Tuesday, April 23

Is Arizona Becoming the Second-Marriage Capital of the United States?

A new study from the U.S. Census Bureau has found that Arizonans divorce more frequently than the national average — especially those who are living in the northwestern part of the state.

The report says that 24.8% of all men throughout the entire United States have been married at least twice; for women, the amount is slightly less at 24.4%. In Western cultures like the U.S., these figures aren’t entirely uncommon, as at least 90% of people in these parts of the world have been married at least once by the age of 50.

Arizona, however, is above the national average: 28% of men and 28.3% of women have been married two times or more.

But Mohave County in northwest Arizona has some of the highest figures in the country and topped the nation for highest divorce figures out of all metropolitan areas studied.

Forty-one percent of men in the county, which includes the Lake Havasu area, have been married at least twice, and 42.3% of the county’s women have done the same.

Why so many divorces? A few locals have theories about the area’s views on holy matrimony.

Chad Garrison, senior pastor at Calvary Baptist Church, said it may have to do with the traditional values of residents. Because they’re politically conservative, they may be more likely to marry but also less likely to live together — something he refers to as the “Lake lifestyle.”

“This is a retirement resort and party town,” he said.

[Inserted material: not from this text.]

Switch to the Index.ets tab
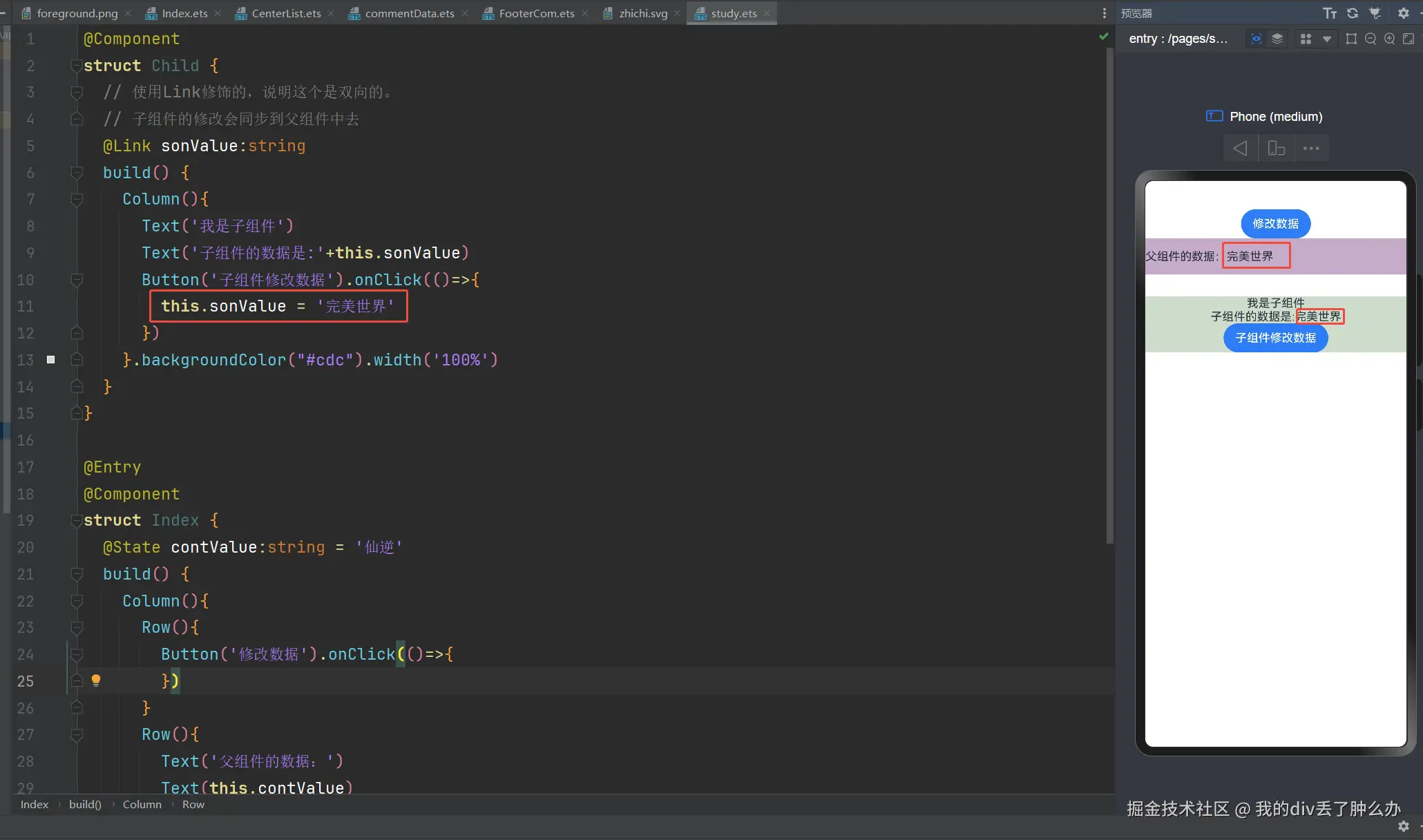The height and width of the screenshot is (840, 1423). pyautogui.click(x=184, y=13)
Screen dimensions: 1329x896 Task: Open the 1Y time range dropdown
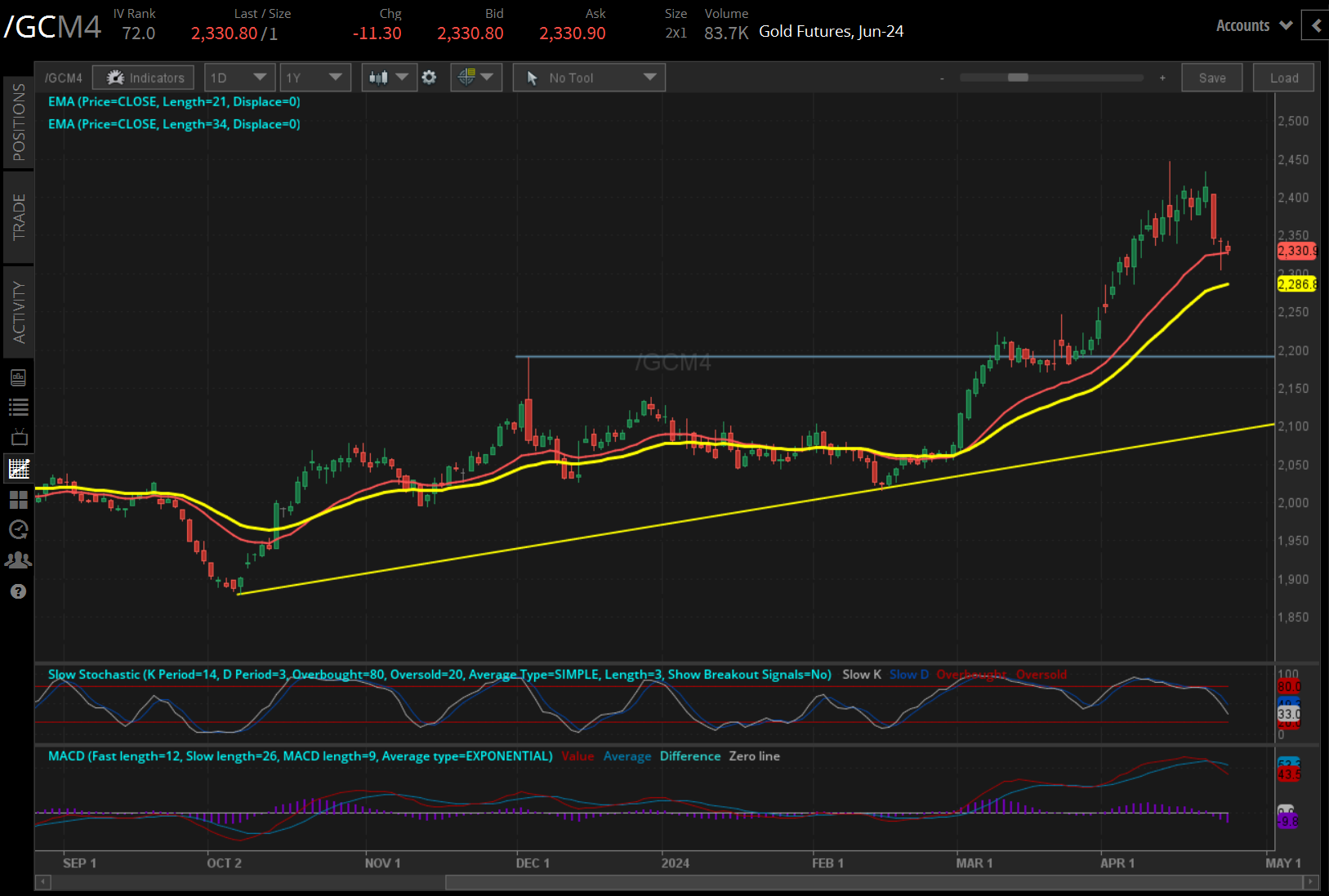click(x=315, y=77)
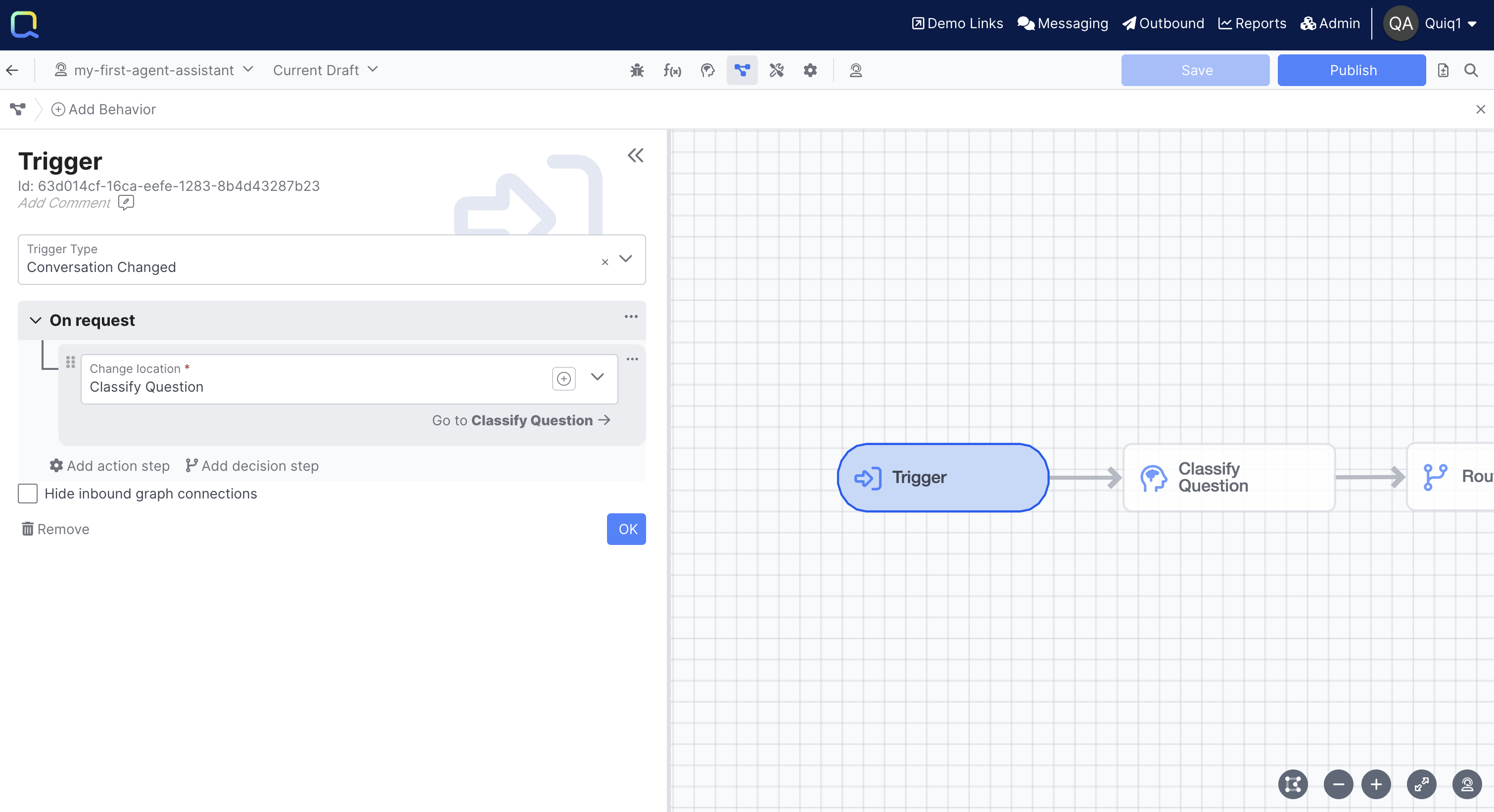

But economist Tom Rex of the W.P. Carey School of Business at Arizona State University names age as another factor. Lake Havasu’s community is among the oldest in the state.

“The older you are, the better the chance you have of being remarried,” he said.

The Prescott, AZ, area, he said, has the oldest average population in the state but the second highest rate of remarriage in the country.

Not everyone is getting divorced at home, either. “Destination divorces” are catching on and providing couples with the chance to take a trip before splitting for good.

Even Arizona has become a spot to dissolve a marriage. Chris LePan, a family law and divorce attorney, accompanied two of his clients to Scottsdale, AZ, to help them reach an agreement.

Once they did, on the very first day at the resort, the soon to be former couple ordered room service as LePan typed up their agreement.

“They were able to then enjoy themselves separately for the rest of their trip,” LePan said. Part of the incentive, he explained, was that couples will want to reach an agreement so they can go play golf or visit the hotel spa for a massage.

For some, said Garrison, maybe the trend simply reflects a “second chance at happiness.” And others haven’t actually divorced at all.

“There’s a man in our church who’s on his third wife because he’s outlived two previous wives,” he said. “I don’t know if he’s going to have four of them before all’s said and done — he’s 90 years old.”